Will Microsoft's new licenses change the way we think about open source? Regular columnist Bill Thompson believes they could.
Microsoft has stirred up debate in the open source community by announcing that it will be submitting two licenses to the Open Source Initiative (OSI) for approval.
In 2000 Steve Ballmer likened Linux to "communism"
Like the steps to sainthood, the process of having a license recognised can be long and hard. Fortunately it does not require proof of miraculous intervention, only conformity with the open source standards laid out by the OSI.
And the chances are that Microsoft's licenses will join the New BSD License, the Eiffel Forum License, the NASA Open Source Agreement and the rest of the fifty-nine approved open source licenses listed on the OSI website.
Of course Microsoft is not endorsing the larger and more challenging free software philosophy of Richard Stallman, whose GNU General Public License (GPL) places more stringent conditions on the software it covers than it could ever accept.
As Stallman puts it, "open source is a development methodology; free software is a social movement. For the free software movement, free software is an ethical imperative, because only free software respects the users' freedom".

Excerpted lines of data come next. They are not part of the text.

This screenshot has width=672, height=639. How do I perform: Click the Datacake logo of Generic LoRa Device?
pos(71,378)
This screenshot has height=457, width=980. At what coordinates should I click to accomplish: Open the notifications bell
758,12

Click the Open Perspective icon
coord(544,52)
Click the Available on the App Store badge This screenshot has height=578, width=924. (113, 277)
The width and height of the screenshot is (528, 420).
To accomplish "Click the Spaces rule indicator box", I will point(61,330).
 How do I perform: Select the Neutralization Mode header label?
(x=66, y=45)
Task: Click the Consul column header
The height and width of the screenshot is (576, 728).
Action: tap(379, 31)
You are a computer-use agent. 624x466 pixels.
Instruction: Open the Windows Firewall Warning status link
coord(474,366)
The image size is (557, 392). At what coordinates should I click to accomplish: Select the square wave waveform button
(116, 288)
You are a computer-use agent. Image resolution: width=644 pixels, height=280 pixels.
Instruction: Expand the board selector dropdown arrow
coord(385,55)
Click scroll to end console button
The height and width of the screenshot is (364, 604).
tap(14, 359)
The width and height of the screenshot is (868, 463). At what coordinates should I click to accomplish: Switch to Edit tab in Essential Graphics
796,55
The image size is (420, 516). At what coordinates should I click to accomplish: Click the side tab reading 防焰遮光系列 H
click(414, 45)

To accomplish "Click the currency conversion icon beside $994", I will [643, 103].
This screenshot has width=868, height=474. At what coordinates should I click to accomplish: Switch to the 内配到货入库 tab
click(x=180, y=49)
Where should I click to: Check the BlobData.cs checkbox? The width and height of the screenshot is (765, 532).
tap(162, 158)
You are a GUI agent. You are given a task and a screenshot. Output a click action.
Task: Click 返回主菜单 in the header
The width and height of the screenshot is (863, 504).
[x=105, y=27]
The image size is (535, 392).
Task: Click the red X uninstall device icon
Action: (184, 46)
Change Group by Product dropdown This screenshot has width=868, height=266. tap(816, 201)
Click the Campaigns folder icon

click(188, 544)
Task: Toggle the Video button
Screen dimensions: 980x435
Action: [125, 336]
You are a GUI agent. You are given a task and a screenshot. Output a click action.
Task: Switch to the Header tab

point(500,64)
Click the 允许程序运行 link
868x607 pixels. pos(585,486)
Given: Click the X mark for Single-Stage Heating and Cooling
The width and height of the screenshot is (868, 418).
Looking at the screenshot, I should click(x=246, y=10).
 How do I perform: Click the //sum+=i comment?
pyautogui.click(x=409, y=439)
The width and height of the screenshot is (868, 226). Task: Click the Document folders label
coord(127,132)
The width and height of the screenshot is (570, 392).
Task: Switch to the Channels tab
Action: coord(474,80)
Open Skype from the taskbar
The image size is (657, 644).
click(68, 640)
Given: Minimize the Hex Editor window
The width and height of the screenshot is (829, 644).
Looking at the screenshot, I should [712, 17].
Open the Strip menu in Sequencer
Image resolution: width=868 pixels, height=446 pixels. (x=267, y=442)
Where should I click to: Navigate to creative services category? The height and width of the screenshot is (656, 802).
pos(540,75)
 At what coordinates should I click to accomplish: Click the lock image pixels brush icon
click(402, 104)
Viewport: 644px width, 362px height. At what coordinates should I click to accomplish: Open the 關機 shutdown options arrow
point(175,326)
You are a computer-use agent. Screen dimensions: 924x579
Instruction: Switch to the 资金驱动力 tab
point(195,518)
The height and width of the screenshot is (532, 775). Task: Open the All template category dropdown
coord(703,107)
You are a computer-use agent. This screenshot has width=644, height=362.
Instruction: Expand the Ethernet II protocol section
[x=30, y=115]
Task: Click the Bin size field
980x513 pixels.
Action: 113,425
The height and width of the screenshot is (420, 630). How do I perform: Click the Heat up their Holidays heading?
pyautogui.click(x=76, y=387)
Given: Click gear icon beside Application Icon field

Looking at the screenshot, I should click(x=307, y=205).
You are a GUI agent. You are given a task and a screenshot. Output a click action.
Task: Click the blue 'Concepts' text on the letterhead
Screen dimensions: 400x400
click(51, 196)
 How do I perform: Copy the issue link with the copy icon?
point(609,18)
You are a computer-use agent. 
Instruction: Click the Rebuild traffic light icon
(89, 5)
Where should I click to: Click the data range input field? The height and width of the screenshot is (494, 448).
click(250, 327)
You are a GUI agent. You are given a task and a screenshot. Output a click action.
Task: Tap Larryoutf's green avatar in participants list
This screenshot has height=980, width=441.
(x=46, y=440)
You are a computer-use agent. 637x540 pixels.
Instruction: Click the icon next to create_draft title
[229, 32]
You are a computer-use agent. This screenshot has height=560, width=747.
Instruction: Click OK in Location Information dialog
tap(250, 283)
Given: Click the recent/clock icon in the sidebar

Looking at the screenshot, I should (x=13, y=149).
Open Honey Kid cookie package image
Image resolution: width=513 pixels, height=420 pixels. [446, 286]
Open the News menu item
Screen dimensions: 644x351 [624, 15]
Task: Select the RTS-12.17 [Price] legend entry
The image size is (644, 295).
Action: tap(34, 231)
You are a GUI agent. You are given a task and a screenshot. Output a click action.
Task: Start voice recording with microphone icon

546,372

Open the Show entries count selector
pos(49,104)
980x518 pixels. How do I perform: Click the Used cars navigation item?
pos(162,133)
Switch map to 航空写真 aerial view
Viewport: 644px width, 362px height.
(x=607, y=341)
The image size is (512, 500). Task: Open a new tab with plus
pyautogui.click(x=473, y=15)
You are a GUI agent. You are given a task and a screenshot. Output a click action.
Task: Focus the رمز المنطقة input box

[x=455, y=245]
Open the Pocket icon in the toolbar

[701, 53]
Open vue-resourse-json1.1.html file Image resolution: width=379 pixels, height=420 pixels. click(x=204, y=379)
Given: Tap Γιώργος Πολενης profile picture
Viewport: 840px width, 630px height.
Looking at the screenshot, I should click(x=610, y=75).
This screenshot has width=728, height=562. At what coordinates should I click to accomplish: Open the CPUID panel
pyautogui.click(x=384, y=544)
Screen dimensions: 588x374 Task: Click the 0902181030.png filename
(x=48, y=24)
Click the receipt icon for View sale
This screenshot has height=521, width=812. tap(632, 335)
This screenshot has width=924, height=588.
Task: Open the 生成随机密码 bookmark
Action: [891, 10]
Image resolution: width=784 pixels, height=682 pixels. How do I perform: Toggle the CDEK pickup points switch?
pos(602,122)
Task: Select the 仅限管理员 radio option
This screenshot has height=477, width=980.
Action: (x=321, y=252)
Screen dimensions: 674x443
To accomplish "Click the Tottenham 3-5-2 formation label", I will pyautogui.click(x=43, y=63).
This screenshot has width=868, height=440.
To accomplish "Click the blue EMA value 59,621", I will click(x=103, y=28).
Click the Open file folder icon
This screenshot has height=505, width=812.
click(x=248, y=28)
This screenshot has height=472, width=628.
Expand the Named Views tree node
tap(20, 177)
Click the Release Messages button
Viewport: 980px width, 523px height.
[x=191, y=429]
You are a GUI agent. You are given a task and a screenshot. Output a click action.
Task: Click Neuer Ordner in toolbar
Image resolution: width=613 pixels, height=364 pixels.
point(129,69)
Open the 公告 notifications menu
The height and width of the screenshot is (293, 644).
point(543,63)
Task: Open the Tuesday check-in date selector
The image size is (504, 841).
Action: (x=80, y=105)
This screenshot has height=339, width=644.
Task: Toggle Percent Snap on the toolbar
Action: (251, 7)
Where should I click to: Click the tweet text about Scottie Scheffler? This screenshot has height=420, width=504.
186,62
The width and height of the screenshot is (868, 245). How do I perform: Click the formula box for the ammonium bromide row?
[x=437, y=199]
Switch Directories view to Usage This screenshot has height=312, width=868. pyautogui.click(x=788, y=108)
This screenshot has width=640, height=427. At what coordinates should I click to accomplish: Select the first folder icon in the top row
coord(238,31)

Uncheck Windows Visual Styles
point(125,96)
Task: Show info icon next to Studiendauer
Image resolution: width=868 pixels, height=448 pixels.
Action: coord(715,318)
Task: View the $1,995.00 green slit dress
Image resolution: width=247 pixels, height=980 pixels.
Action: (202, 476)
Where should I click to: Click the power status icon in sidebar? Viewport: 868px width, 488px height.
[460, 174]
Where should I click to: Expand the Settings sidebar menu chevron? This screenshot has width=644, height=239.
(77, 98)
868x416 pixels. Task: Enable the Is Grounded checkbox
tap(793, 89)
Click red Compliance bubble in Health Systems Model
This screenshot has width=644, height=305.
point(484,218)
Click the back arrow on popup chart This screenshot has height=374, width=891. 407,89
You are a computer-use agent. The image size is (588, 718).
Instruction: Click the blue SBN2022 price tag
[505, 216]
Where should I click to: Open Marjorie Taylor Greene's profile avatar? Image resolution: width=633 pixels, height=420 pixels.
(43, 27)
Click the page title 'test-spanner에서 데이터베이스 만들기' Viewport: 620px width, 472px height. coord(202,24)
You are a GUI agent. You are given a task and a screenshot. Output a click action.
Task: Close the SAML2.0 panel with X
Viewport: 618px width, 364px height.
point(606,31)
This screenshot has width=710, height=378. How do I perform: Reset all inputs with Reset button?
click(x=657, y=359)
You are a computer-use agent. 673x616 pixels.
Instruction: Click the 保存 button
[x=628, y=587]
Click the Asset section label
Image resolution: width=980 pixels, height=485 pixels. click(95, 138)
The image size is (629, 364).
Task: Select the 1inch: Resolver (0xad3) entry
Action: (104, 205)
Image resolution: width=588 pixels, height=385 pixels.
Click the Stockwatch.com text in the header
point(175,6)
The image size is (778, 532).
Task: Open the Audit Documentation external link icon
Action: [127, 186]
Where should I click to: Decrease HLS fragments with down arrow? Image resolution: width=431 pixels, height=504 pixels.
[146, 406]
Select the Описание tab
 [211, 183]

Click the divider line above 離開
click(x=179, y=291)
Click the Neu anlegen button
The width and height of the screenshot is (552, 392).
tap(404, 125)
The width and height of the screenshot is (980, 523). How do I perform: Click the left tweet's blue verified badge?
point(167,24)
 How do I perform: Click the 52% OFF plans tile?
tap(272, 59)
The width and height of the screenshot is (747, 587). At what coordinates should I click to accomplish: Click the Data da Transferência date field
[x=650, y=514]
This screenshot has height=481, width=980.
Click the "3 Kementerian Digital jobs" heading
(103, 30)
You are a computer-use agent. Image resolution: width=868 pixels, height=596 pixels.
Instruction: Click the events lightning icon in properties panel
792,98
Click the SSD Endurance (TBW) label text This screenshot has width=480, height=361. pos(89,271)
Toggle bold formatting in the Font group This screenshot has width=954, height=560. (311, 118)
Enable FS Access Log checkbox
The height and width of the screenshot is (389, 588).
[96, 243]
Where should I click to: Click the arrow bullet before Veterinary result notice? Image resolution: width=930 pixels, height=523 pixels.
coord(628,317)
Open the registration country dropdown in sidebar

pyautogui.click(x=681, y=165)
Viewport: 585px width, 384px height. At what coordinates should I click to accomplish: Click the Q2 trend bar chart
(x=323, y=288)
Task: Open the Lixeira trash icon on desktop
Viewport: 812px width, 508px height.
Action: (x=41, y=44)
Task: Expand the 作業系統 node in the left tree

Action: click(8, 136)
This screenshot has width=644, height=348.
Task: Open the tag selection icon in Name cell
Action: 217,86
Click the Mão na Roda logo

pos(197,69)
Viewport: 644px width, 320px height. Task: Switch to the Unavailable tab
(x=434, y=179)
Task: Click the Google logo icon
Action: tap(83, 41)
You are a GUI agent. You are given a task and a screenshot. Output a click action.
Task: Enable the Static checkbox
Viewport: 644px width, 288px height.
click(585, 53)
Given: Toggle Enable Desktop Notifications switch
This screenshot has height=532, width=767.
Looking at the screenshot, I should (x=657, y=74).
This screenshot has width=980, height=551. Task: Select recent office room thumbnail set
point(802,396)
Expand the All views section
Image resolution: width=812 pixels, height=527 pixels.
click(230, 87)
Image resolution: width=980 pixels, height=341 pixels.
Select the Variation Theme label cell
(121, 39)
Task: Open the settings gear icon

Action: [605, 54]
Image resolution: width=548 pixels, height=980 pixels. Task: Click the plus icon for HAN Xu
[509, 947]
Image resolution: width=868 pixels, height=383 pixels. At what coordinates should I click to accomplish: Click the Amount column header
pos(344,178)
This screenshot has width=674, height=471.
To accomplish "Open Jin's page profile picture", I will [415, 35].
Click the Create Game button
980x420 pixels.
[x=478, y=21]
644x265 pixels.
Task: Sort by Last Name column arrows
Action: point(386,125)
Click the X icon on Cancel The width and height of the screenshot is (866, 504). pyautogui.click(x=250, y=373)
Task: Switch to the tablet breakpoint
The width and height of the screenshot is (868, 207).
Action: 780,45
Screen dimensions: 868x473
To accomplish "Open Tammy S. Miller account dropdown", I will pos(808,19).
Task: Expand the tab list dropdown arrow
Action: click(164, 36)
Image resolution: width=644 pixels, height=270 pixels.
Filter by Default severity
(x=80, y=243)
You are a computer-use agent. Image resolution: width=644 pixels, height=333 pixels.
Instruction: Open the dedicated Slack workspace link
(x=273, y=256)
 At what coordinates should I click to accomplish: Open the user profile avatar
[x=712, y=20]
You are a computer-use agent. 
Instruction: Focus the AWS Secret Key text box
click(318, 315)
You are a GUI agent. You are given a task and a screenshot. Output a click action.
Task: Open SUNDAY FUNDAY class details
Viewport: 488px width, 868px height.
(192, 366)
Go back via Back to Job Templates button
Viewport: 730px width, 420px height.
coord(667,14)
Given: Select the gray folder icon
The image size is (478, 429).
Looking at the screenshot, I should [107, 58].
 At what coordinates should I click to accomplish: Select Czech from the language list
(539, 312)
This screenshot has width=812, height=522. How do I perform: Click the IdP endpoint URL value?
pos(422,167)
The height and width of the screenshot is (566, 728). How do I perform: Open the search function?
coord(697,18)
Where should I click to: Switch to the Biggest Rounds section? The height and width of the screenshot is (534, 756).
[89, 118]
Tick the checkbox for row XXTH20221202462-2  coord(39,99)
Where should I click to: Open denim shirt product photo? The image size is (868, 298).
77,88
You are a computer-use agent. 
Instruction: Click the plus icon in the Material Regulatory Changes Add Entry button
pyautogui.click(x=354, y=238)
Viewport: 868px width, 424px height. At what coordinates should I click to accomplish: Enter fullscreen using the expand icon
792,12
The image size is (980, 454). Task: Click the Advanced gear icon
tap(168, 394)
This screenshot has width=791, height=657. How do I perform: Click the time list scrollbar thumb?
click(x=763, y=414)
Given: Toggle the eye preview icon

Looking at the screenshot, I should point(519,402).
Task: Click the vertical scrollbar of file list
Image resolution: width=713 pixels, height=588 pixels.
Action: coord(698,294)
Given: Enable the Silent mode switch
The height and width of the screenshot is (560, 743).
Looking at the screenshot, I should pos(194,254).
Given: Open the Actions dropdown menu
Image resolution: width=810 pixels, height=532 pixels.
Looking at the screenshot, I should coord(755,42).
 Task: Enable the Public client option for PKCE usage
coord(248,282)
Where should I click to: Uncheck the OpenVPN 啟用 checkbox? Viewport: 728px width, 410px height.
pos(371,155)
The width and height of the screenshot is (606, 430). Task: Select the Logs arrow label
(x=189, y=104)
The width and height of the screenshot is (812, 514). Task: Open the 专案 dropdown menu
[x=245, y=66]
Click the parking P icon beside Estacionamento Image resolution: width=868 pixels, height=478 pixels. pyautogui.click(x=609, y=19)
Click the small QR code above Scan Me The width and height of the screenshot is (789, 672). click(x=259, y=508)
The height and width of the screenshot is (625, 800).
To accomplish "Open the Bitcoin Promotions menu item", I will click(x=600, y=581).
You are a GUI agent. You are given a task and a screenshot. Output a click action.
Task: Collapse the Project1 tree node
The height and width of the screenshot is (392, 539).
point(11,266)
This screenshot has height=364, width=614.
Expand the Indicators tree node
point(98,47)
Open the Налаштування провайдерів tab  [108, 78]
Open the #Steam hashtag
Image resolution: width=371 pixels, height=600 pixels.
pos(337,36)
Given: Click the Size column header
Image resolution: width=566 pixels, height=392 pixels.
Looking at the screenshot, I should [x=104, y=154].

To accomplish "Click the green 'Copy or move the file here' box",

And Microsoft is not proposing to give away its software or assign the copyright to Stallman's Free Software Foundation for the benefit of all. Instead, it will only license it under terms that will allow others to see and modify the source code and distribute it freely.
But even so this is an interesting move. It shows that Bill Hilf, Microsoft's open source evangelist, has made significant progress in encouraging the company to think about the positive aspects of engaging with the development community.
Some members of that community will, however, be less than impressed, mainly because over the years Microsoft has criticised free and open source software many times.
In 2000 CEO Steve Ballmer described the free Linux operating system as "communism", and senior Microsoft staff continue to claim that it infringes Microsoft patents, although without actually specifying which technologies are involved.
In 2004 Ballmer announced that Linux infringed 228 Microsoft patents; in 2007 company lawyer Brad Smith said it was 235.
Those who see only the machinations of a corporation intent on damaging free and open source software will therefore imagine this latest move as part of a complex game of corporate chess, where the open license knight moves closer to the free software king only to disguise the real attack, coming from the patent-carrying bishops hiding behind the pawns.
In this case the pawns are provided by Novell, a Linux distributor that struck a deal over patent infringement with Microsoft in 2006.
The two agreed not to sue each other's customers for patent infringement, and Novell agreed to give Microsoft a percentage of all its Linux revenue until 2011.
The problem with the Novell-Microsoft deal is that it implicitly acknowledges that there are patent infringements, something which is not yet proven.
By doing so, free software advocates argue, it may make business and even home users wary about using Linux and other free or open source software.
Some fear Microsoft's move is part of a deeper strategy
Yet we could read this another way, as part of an attempt by Microsoft to establish closer ties with a development community that is increasingly important in a networked world of web services and distributed applications.
The company's Chief Software Architect, Ray Ozzie, recently outlined plans for future development that rely on what he calls "Cloud" internet services and adding online components to all applications.
Not even Microsoft imagines it can establish a monopoly in this new world, so working with the open source community and ensuring that different components from different providers will work together is increasingly important, and the new licenses make that more likely.
Microsoft's increasing engagement is only part of a slowly-shifting realignment of the whole open source movement.
OSI itself, founded in 1998, is beginning the process of changing from a self-renewing oligarchy into a membership organisation, having completed its work of providing a generally accepted definition of open source software.
However we should be wary of Microsoft's larger ambitions, especially the clear desire to distance itself from the ideologically motivated "free software" movement.
Any overt attack by Microsoft on Linux or the GNU General Public License that underpins its openness should be resisted by all those who understand that computer software is too important to the network society to be left solely in the hands of large companies, even ones that support open source.
We need Stallman's free software movement to build the software that is shaping our lives just as much as we need the highly-paid programmers working for Apple, Microsoft, IBM and other companies.
Bill Thompson is an independent journalist and regular commentator on the BBC World Service programme Digital Planet.